Aether kıkırdadı — gerçek bir kıkırdama — ve sonra onun yanağını çimdiklemeye çalıştı. "Tabii ki hayır~! Heh... Yani, birazcık, ama ciddi bir şey değil~" Sözleri ağırdı, dudakları heceleri yavaşça oluşturuyordu.
Aqualina'nın eli tekrar havaya uçtu ve onun elini itti. "Sarhoşlar hep böyle der..." Dişlerini sıkarak mırıldandı ve ona öfkeyle baktı. "Şu anda gerçekten sarhoş olduğuna inanamıyorum..." Parmaklarını burnunun köprüsüne bastırırken yüzü derin bir rahatsızlık ifadesine büründü.
Ama sonra... başka bir şey dikkatini çekti.
Başka bir koku.
Çiçek kokusu... yumuşak, tatlı... kadınsı.
Gözleri kısıldı.
"Kadın mı?" Aqualina mırıldandı, sesi aniden keskinleşti, burnu tekrar seğirirken yüzü karardı. Biraz eğilip, şüpheli bir kedi gibi kokladı.
Kokladı. Kokladı.
"Kokuyorum... iki tane daha... Hayır..." Gözleri daha da kısıldı, ifadesi hesaplayıcıydı. Sonra öne adım attı, Aether'i yakasından yakaladı ve kendine çekti.

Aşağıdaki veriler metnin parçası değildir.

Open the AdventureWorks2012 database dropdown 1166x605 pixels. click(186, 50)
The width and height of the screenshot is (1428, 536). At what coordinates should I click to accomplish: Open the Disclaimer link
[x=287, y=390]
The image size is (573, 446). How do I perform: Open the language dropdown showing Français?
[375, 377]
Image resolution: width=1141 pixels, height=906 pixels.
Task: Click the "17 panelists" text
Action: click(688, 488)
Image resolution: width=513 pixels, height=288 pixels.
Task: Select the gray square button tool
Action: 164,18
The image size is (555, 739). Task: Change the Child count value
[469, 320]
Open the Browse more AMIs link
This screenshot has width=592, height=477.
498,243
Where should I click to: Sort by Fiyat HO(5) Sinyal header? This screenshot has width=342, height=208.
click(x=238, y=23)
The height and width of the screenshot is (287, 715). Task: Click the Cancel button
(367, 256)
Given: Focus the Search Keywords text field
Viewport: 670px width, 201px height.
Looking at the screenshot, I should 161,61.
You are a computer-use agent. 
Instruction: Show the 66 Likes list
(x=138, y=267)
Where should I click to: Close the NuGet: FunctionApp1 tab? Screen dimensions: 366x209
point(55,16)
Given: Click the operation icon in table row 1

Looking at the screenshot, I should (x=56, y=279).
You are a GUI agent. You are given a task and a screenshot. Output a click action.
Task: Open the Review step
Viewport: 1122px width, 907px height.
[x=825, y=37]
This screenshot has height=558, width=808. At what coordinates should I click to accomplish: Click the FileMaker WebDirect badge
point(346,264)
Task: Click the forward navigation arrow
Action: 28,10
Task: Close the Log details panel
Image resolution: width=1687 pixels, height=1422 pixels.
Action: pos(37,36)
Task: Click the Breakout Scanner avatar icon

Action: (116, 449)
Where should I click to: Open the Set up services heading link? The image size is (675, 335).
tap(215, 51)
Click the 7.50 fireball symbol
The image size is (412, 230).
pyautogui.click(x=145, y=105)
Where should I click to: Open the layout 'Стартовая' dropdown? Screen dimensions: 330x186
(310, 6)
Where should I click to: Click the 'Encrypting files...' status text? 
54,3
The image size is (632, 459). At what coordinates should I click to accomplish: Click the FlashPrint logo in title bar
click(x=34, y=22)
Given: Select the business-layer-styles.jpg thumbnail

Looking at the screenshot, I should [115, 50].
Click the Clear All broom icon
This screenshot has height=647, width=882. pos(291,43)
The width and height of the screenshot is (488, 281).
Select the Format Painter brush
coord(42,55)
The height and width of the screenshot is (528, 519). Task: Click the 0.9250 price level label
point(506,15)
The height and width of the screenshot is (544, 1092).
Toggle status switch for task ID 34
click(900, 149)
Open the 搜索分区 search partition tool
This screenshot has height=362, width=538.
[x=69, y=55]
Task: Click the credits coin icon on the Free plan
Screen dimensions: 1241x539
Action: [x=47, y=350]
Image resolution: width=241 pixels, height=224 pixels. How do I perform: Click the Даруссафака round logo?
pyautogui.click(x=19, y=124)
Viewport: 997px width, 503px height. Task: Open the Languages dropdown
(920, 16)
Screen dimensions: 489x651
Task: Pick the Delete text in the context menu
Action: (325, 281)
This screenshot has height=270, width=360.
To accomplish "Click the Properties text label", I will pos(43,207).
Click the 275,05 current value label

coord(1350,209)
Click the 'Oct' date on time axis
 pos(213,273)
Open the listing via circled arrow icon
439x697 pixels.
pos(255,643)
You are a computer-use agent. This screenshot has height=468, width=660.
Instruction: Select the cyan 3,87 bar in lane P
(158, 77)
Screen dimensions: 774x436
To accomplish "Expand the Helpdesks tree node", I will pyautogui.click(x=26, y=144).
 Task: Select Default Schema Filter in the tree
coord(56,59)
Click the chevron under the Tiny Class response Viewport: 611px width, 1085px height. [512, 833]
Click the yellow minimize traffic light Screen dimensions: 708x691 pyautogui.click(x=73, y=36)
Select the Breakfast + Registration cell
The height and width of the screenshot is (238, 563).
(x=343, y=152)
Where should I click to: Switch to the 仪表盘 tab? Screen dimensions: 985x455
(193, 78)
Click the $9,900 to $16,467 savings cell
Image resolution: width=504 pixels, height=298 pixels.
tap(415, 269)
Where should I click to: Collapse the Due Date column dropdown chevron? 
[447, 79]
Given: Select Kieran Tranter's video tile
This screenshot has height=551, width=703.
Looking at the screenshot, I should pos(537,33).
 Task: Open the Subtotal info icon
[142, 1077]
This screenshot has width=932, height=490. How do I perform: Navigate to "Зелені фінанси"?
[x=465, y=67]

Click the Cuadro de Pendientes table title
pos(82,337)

"Dört kadın," dedi düz, ürpertici bir sesle. "Dört kadın kokusu alıyorum... Bekle... belki beş. Ama dört olduğundan eminim."
Aether yavaşça gözlerini kırptı, göz bebekleri tam odaklanmamıştı, sonra ona aptalca bir gülümseme attı. "Ne... ne kadar şeker~" diye mırıldandı, tekrar ona sarılmak için uzandı, kolları hafifçe titriyordu.
Ama Aqualina'nın burnu yine kırıştı.
Başka bir koku vardı.
Çok iyi bildiği bulanık, yapışkan bir koku. Yüzünün ifadesi değişti, gözleri yavaşça aşağıya doğru kaydı... o rahatsız edici tanıdık kokunun kaynağını takip etti.
Ve sonra... bakışları onun kasıklarına takıldı.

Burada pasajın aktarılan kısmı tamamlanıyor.